In 1995, he finished his Springer-Verlag graduate text *Polynomials and Polynomial Inequalities*, co-authored with Peter Borwein, and including an appendix proving the irrationality of *ζ*(2) and *ζ*(3). Later that year he showed that Müntz's theorem holds on every compact subset of the positive real axis of the Lebesgue measure.[1] His bounded Remez-type inequality for Müntz polynomials in the non-dense case also allowed him to resolve Newman's product problem.[1] In the same year he also proved a Bernstein's inequality for exponential sums, the subject of an earlier conjecture by G.G. Lorentz.[1]

Erdélyi has also published papers dealing with other important inequalities for exponential sums and linear combinations of shifted Gaussians. Early in the twenty-first century he proved two of Saffari's conjectures, the phase problem and the near orthogonality conjecture.[1] In 2007, working with Borwein, Ferguson, and Lockhart, he settled Littlewood's Problem 22.[1] He is an expert on ultraflat and flat sequences of unimodular polynomials, having published papers on the location of zeros for polynomials with constrained coefficients, and on orthogonal polynomials. He has also made significant contributions to the integer Chebyshev problem, worked with Harvey Friedman on recursion theory, and, together with Borwein, disproved a conjecture made by the Chudnovsky brothers.

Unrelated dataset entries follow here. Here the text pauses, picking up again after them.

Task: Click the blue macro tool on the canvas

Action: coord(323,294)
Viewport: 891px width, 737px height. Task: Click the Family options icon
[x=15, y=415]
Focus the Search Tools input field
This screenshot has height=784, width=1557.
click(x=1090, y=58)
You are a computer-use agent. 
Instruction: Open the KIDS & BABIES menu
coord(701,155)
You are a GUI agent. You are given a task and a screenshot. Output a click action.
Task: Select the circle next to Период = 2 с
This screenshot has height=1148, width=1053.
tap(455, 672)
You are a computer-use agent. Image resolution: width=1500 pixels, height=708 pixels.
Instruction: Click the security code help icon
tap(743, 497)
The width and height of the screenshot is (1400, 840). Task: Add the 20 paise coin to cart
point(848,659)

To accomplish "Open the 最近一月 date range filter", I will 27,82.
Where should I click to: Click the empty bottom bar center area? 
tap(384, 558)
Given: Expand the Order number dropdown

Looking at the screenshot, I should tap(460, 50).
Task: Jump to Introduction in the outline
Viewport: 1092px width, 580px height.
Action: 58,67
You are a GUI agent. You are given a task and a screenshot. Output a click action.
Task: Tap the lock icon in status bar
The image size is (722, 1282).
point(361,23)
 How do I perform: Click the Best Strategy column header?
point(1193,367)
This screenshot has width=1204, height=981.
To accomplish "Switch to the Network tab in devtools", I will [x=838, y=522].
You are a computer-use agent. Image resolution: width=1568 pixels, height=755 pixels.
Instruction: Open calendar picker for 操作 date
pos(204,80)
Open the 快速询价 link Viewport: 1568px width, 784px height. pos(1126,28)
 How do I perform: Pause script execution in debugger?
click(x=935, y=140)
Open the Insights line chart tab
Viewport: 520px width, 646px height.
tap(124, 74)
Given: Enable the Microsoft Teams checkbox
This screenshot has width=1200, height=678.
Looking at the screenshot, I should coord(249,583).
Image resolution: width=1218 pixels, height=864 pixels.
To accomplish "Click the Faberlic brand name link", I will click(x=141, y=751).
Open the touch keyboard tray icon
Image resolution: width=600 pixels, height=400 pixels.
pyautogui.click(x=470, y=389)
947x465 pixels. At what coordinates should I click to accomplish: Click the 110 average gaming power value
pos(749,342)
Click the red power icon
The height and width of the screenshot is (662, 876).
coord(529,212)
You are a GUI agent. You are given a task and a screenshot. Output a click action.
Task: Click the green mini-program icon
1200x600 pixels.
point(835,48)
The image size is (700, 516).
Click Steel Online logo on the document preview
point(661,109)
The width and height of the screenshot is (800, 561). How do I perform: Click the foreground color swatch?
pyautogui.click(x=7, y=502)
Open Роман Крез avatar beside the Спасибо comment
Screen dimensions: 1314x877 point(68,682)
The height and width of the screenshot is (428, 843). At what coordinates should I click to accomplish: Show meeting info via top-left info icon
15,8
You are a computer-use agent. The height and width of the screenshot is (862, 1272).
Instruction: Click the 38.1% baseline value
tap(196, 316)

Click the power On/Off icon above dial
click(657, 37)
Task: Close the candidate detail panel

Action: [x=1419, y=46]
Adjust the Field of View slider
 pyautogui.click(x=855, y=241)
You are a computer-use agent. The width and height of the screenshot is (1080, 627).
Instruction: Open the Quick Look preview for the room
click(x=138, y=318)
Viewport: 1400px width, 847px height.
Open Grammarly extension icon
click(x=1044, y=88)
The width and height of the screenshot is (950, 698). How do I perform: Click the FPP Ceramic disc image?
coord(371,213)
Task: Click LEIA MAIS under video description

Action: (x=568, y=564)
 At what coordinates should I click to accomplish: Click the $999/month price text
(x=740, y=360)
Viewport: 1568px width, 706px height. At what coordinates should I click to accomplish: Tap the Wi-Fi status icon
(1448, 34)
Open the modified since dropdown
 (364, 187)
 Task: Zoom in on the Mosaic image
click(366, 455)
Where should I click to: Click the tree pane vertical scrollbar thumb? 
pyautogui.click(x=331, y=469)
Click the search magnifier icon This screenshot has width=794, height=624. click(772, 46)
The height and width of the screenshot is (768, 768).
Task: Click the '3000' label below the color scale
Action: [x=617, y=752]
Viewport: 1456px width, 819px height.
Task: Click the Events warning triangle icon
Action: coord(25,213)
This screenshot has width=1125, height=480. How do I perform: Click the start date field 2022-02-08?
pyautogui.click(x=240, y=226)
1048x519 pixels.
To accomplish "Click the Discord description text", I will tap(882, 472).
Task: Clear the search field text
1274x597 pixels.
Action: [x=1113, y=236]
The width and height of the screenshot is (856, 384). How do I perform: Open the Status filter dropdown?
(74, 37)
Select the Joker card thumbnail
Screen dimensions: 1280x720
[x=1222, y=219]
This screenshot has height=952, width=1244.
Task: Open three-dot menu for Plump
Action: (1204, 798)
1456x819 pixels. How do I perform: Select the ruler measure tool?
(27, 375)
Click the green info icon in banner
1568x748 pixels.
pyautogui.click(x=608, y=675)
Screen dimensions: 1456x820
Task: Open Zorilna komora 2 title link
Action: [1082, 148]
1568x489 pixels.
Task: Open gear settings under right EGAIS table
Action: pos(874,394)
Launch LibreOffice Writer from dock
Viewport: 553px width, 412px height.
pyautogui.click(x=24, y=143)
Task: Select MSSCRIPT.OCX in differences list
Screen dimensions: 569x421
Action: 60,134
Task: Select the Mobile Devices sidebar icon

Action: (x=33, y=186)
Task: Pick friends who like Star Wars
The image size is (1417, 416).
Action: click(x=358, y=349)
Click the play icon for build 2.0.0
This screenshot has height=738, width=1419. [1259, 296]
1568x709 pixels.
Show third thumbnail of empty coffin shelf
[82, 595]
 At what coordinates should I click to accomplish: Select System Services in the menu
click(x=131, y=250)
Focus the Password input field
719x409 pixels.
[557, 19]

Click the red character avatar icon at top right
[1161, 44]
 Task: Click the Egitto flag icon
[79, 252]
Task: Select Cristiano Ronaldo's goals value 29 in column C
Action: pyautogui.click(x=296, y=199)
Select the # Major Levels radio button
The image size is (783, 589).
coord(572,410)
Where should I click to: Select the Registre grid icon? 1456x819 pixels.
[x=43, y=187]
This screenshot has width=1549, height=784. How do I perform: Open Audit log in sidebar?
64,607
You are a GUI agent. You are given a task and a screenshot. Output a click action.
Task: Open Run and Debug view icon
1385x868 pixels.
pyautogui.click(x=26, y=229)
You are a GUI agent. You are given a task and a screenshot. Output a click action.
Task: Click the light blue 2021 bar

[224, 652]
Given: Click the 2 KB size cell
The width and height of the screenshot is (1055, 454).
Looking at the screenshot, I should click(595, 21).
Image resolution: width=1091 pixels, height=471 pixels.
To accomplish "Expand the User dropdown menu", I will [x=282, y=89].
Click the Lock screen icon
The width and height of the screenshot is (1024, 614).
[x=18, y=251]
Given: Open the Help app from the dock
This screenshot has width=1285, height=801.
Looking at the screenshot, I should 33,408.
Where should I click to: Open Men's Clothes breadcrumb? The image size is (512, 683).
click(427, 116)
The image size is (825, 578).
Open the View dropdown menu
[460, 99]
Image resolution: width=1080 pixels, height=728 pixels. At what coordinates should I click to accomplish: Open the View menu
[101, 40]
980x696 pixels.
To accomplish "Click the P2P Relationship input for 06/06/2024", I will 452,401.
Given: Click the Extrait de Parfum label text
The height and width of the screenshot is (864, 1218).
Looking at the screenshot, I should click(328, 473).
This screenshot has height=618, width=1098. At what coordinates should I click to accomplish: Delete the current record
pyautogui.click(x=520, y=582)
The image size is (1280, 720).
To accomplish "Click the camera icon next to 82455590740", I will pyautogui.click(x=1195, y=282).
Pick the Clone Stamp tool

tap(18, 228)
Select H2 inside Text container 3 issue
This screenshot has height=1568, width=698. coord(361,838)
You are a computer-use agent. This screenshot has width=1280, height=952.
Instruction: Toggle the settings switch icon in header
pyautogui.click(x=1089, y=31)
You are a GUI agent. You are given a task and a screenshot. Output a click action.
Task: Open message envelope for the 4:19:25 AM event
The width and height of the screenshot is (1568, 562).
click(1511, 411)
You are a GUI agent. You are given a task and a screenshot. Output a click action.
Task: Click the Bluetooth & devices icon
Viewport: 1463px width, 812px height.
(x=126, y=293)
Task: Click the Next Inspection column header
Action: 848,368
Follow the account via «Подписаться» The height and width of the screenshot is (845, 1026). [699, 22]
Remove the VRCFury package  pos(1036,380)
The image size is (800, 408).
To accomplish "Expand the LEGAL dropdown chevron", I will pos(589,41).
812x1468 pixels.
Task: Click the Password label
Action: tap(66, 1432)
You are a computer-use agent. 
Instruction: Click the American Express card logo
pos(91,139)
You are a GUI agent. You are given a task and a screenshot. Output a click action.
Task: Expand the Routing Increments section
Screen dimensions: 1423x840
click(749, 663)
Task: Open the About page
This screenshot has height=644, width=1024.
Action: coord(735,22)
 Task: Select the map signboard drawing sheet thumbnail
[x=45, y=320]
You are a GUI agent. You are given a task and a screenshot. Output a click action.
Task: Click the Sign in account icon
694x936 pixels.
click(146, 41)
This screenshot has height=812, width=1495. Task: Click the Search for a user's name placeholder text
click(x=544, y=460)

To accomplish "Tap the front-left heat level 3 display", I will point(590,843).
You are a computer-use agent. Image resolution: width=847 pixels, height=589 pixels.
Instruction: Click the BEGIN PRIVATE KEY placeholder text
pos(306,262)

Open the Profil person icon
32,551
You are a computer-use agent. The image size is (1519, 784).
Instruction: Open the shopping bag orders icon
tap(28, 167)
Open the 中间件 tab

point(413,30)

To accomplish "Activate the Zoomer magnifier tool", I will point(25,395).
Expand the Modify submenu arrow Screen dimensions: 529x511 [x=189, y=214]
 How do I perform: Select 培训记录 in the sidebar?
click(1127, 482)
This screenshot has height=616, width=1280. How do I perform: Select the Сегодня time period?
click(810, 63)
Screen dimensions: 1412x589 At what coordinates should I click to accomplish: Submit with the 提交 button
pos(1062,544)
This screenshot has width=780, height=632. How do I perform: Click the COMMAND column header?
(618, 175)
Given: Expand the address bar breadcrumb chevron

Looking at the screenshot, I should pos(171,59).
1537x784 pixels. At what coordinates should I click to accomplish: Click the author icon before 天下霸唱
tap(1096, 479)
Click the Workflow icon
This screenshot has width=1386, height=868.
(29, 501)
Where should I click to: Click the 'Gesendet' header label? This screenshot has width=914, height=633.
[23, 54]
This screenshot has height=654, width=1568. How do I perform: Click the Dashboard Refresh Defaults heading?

Erdélyi's more recent work has focused on problems in the interface of harmonic analysis and number theory, and the Mahler measure of constrained polynomials. In 2013 he proved that the Mahler measure and the maximum norm of the Rudin-Shapiro polynomials on the unit circle have the same size. He contributed substantially to Chowla's cosine problem by proving Bourgain and Ruzsa type results for the maximum and minimum of Littlewood cosine polynomials. One of his Bernstein type inequalities for rational functions is now referred to as the Borwein–Erdélyi inequality. He is also known for establishing the full Müntz theorem with Borwein and Johnson, and has some partial results related to questions raised by Paul Erdős.[1][2]

In 2017 he proved Saffari's longstanding conjecture stating that the Mahler measure of the Rudin-Shapiro polynomials of degree n is asymptotically (2n/e)^{1/2}.